Statutes Applicable to Cooperatives
Farmer cooperatives are affected by an array of statutes that do not apply to regular business corporations. In addition to state statutes governing incorporation, attention must be given to the special treatment of farmer co-ops under antitrust laws, provisions of the Internal Revenue Code (IRC) governing taxation of cooperatives, and to the status of cooperative financial instruments under state and federal securities laws. These and other federal and state statutes apply to the co-op’s formation as well as its ongoing operation.
The Capper-Volstead Act is perhaps the most important statute relating to the formation and operation of farmer co-ops because the Act provides farmers with unique protections. The Capper-Volstead Act amended the Clayton Act to exempt co-ops of agricultural producers from federal antitrust laws.
A farmer co-op must meet certain eligibility requirements to receive the immunity from antitrust laws provided by the Capper-Volstead Act. First, the co-op must be comprised of “[p]ersons engaged in the production of agricultural products as farmers, planters, ranchmen, dairymen, nut or fruit growers . . . .” 7 U.S.C. § 291. The co-op must also be operated for the mutual benefit of all its members. Moreover, the cooperative must either (1) not allow any of its members more than one vote, regardless of the member’s ownership interest, or (2) not pay dividends on stocks or other membership capital to its members in an amount greater than eight percent annually.

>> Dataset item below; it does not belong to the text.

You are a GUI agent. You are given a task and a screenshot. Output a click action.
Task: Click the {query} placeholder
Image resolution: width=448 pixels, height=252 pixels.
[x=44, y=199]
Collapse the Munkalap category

The Internal Revenue Code (IRC) Subchapter T allows cooperatives to exclude certain items from its gross income through a series of “deductions.” I.R.C. §§ 1381-1388. This special tax status reflects the view of Congress that co-ops are designed to operate at cost and that “profits” belong to its members. For a farmer co-op to have the basic benefits of Subchapter T, it must be “operating on a cooperative basis.” A farmer co-op that meets the requirements of Subchapter T does not include the following in its gross income: patronage refunds and per-unit retains paid in money, other qualified property, qualified written notices of allocation, qualified per-unit retain certificates or qualified written notices of allocation. I.R.C. § 1382(b)(1),(3). Patrons are taxed on such distributions, including any amounts paid in the form of equity in the co-op.
Under IRC § 521, further exclusions from gross income are available to farmer co-op in addition to those available under Subchapter T if the co-op elects to meet additional requirements. Specifically, amounts paid as dividends on capital stock during the taxable year are excluded. The same is true for certain distributions of earnings from business with the United States or nonpatronage sources. I.R.C. § 1382(c)(2)(A). With these additional exclusions, a § 521 co-op is likely to have little, if any, taxable income.

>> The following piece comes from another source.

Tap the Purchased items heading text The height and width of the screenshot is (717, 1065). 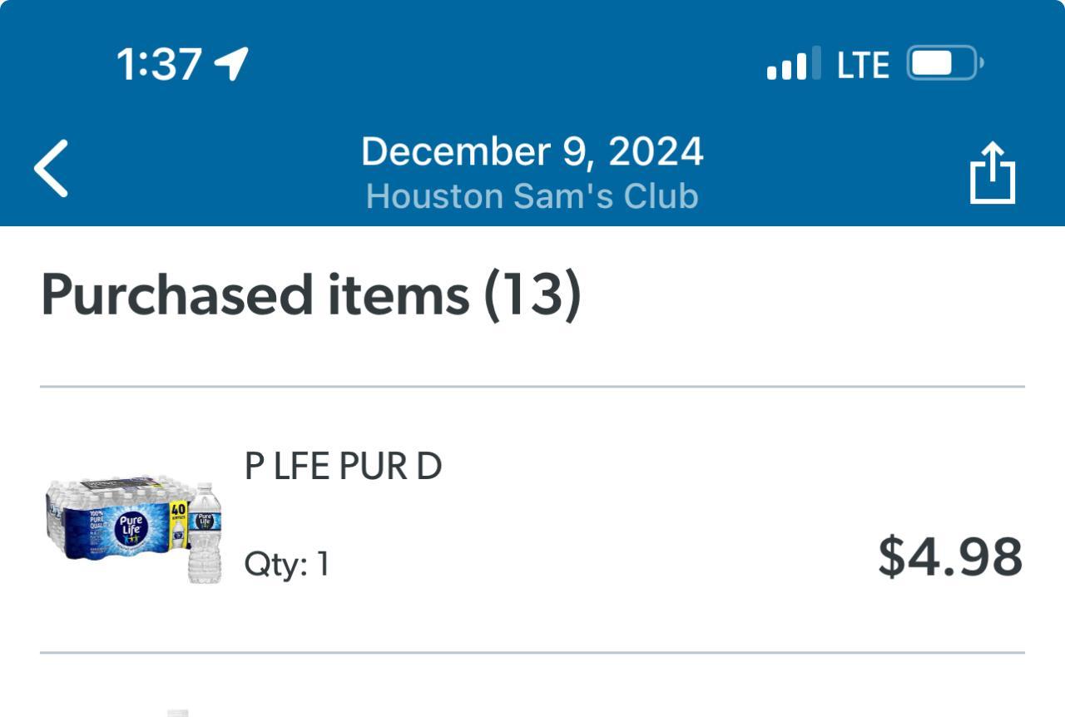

Generally, equity and debt instruments issued by cooperatives are not considered “securities” for purposes of federal and state securities laws. State securities laws, often called “blue sky” laws, may also apply to farmer co-operatives. Both coverage and requirements of these laws vary considerably from state to state.
Types of Farmer Cooperatives
There are three main categories of farmer cooperatives: supply, marketing, and service. A supply co-op is designed to furnish inputs necessary for agricultural production, such as fertilizers and pesticides. Supply co-ops purchase these inputs in bulk to enjoy the lowest possible prices and then sells directly to its members at a lower cost than if the farmer had purchased it on its own. A marketing co-op assists its members in the marketing of their agricultural products. It may either purchase its members’ agricultural products at the prevailing market price or act as a pooling agency that holds goods until a more beneficial price can be obtained. A service co-op provides services to its members, such as artificial insemination, housing, or transportation. A co-op can fall into any one or a combination of these three categories. Most farmer co-ops are either supply or marketing co-ops, or a combination of the two. For instance, dairy co-ops are primarily marketing co-ops.

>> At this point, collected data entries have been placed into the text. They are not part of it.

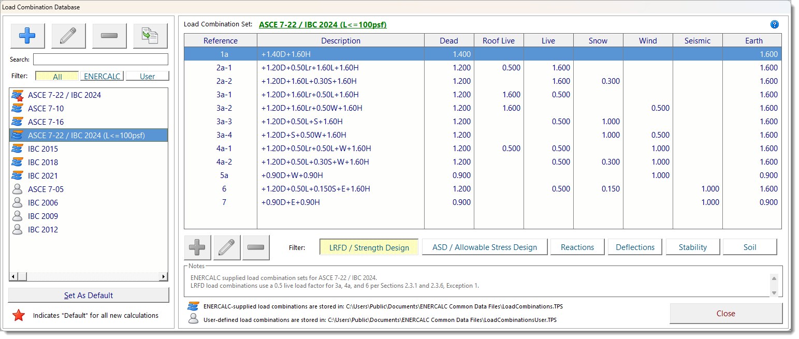Type in the Search input field
This screenshot has height=339, width=799.
point(100,60)
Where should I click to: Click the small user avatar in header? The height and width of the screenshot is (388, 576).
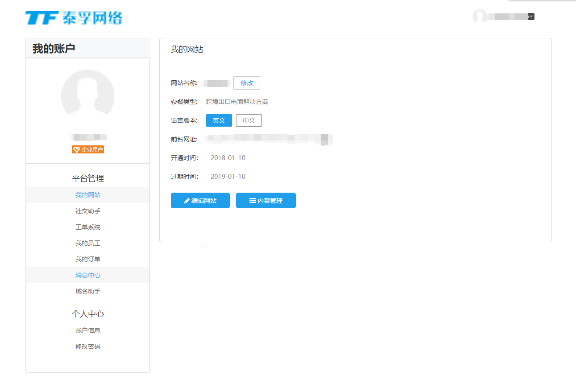[x=480, y=17]
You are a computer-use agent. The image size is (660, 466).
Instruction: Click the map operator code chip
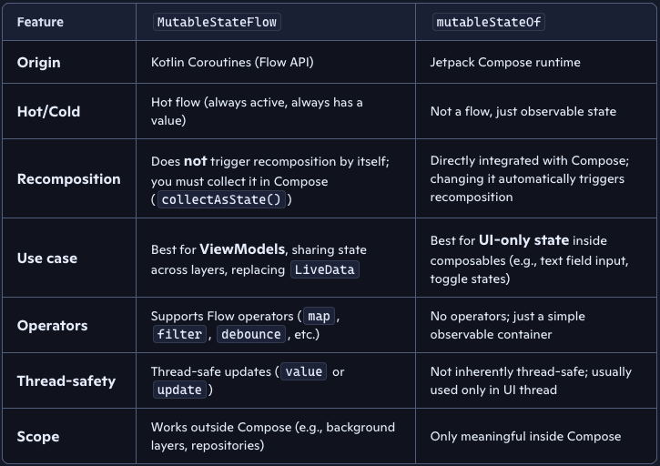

“Value-added” cooperatives (sometimes referred to as “new generation”) are distinguished from traditional co-ops because they convert a raw agricultural product, such as wheat, into a further processed product, such as bagels. Although value-added co-ops are not new, they have become more popular in recent years, largely due to “the desire to develop new value-added products and to gain access to an increased share of the consumers’ food dollar.” Andrea Harris et al., New Generation Cooperatives and Cooperative Theory, 11 J. of Cooperatives 15, 15 (1996). Although value-added co-ops incorporate many of the principles and functions associated with traditional co-ops, they can differ significantly. For example, value-added co-ops require its members to make an initial investment that is directly proportional to the degree that member will use the co-op. As a result, the initial investment required by value-added co-ops can be substantially higher than the investment needed in traditional farmer co-ops.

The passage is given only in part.